Bone morphogenetic protein-2 and spinal arthrodesis: the basic science perspective on protein interaction with the nervous system.

The use and "off-label" indications for recombinant human bone morphogenetic protein-2 (rhBMP-2) in spinal arthrodesis have been significantly expanded over the last decade. New surgical approaches and pathologies treated often place the exogenous protein near the spinal cord or peripheral nerves, yet little data exist to the potential interaction between rhBMP-2 and the nervous system.
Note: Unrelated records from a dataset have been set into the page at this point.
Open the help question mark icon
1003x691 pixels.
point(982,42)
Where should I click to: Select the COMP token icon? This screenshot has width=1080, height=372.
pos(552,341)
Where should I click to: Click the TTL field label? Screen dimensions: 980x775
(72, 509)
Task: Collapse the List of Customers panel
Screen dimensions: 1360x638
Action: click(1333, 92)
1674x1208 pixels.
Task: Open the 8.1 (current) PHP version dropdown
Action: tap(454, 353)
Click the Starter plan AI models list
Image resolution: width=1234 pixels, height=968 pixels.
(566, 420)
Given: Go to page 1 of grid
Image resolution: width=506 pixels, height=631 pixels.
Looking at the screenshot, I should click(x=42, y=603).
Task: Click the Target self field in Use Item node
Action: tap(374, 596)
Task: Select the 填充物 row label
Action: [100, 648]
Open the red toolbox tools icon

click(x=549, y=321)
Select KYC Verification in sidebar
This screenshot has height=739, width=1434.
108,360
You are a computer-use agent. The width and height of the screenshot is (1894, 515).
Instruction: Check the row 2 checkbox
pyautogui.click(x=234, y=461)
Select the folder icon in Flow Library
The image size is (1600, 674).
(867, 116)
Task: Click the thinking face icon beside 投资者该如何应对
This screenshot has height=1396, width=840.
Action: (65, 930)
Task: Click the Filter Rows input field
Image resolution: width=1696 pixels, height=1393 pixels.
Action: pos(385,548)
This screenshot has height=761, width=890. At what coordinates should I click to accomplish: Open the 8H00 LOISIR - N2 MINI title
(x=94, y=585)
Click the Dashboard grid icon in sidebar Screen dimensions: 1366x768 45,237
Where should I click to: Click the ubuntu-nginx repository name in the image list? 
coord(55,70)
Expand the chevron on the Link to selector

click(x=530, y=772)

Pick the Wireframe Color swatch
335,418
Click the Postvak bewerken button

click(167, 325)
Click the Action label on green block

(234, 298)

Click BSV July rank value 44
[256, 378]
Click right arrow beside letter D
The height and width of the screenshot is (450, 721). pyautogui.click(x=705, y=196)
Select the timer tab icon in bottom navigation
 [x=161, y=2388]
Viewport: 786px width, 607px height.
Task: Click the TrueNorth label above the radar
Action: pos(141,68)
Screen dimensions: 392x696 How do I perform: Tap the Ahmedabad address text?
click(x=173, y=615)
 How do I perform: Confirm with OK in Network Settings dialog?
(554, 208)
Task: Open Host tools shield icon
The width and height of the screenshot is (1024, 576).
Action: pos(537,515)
The current review was undertaken to provide a basic science perspective on the wide-ranging effects that rhBMP-2, a potent growth factor, has on the injured spinal cord and the local dorsal root ganglia (DRG). Results from the early animal studies on neural safety of rhBMP-2 were compared with the more recent in vivo work characterizing protein impact on the injured spinal cord. Potential mechanism of the rhBMP-2-induced radiculitis after lumbar arthrodesis is also discussed. The original pre-FDA approval animal study did not uncover any interaction between rhBMP-2 and the spinal cord or the nerve rootlets comprising the cauda equina. Recent in vivo work indicated, however, that in a penetrating injury model, rhBMP-2 triggers direct signaling in all spinal cord cells. In the rat, this interaction was deleterious to spontaneous recovery by exacerbating the inflammatory response to injury, increasing the glial scar, and making it more inhibitory to axonal regeneration. With respect to posterolateral lumbar arthrodesis in a noninjury model, rhBMP-2 use contributed to a transient postoperative mechanical hyperalgesia. Potential mechanism of this allodynia is through an observed inflammatory response within and around the local DRG. In summary, contrary to the original beliefs in the clinical community, rhBMP-2 does elicit a profound signaling response within the spinal cord and the peripheral ganglia. Recent preclinical studies indicate that rhBMP-2, if provided direct access to the spinal cord parenchyma or the DRG, can trigger significant inflammation and morphologic changes within these tissues that could be deleterious to neurologic recovery.